Co-chair of the House Privacy Caucus wants more details from Google regarding privacy policy changes.

A quick response from Google to a request for information from legislators about its recent privacy policy changes prompted criticism from a vocal member of the Bipartisan Congressional Privacy Caucus. In a somewhat simple letter addressed to the eight congressmen who inquired last week about Google’s new policy, the company stressed it is not collecting new or added user data and will not sell personally identifiable information.

“Despite Google’s recent response, it still appears that consumers will not be able to completely opt-out of data collection and information sharing among Google’s services. Congress and consumers need more details, and I look forward to meeting with Google to get clarification about what the options are for consumers who wish to say no to these new changes,” said Rep. Ed Markey, co-chair of the privacy caucus, in a statement sent to ClickZ News.

Google’s January 30 response also reiterated benefits of the alterations for users, and suggested that “misconceptions” about the changes needed correction.

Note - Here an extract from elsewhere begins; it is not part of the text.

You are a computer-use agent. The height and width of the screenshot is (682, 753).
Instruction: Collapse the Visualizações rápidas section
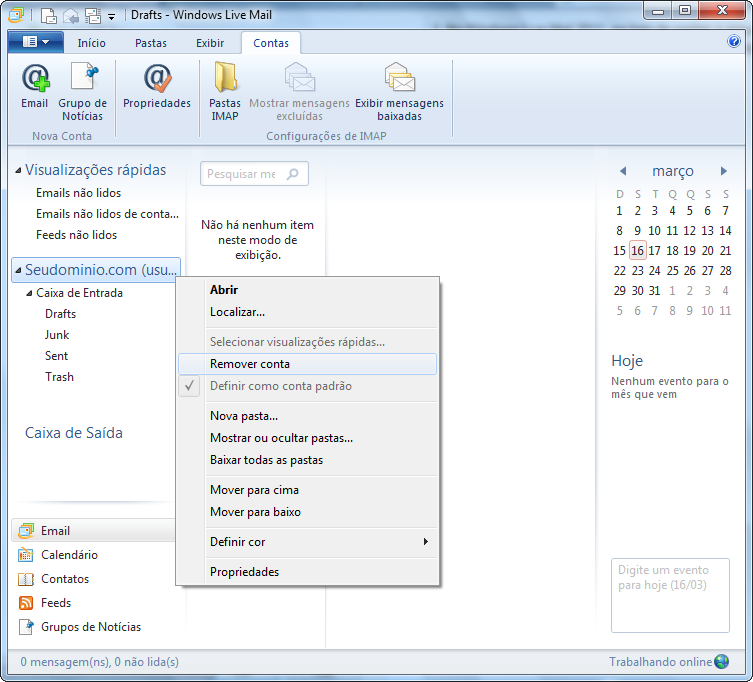point(18,171)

Last week Google said that starting March 1, 60 of the more than 70 privacy policies associated with its various platforms and services will be boiled down to one, simpler policy. Through the consolidation, cross-platform data tracking that already exists for Google is made more transparent to users.

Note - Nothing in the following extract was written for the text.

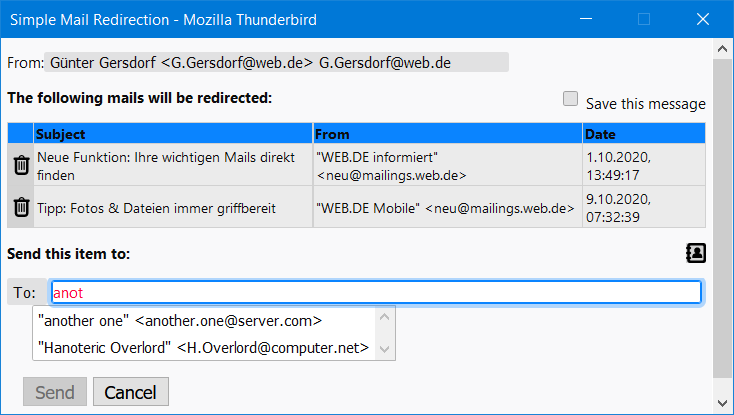Open the 'To:' recipient type label
Screen dimensions: 734x415
(x=26, y=292)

“In short, we’ll treat you as a single user across all our products, which will mean a simpler, more intuitive Google experience,” wrote Alma Whitten, director of privacy, product and engineering at Google in a post introducing the policy changes.

The announcement triggered a letter from eight House Members, including Joe Barton, Edward Markey, Jackie Speier, and Cliff Stearns, each of whom have sponsored privacy bills. The letter asked why Google made the changes, and requested responses to questions about what types of data the company will track and across which platforms, as well as how the data is protected and how it is used. Google’s January 30 response stated that in particular, the changes allow it to combine search history with YouTube data.

Before, “if a user is signed in and searching Google for cooking recipes, our current privacy policies wouldn’t let us recommend cooking videos when she visits YouTube based on her searches – even though she was signed into the same Google Account when using both Google Search and YouTube.”

The company’s less-than-detailed response may not satisfy lawmakers and privacy advocates seeking explicit information about what data Google collects and how it is used.

Also, they may criticize Google’s approach to enabling opt-out from tracking. “Individuals don’t need to sign in to use many of our services including Search, Maps, and YouTube. If a user is signed in, she can still edit or turn off her search history, switch Gmail chat to – off the record, control the way Google tailors ads to her interests using our Ads Preferences Manager, use Incognito mode on Chrome, or use any of the other privacy tools we offer,” wrote the company in its response.

“Sharing users’ personal information across its products may make good business sense for Google, but it undermines privacy safeguards for consumers,” stated Markey.

In their inquiry letter to Google, the lawmakers noted, “We believe that consumers should have the ability to opt-out of data collection when they are not comfortable with a company’s terms of service and that the ability to exercise that choice should be simple and straightforward.”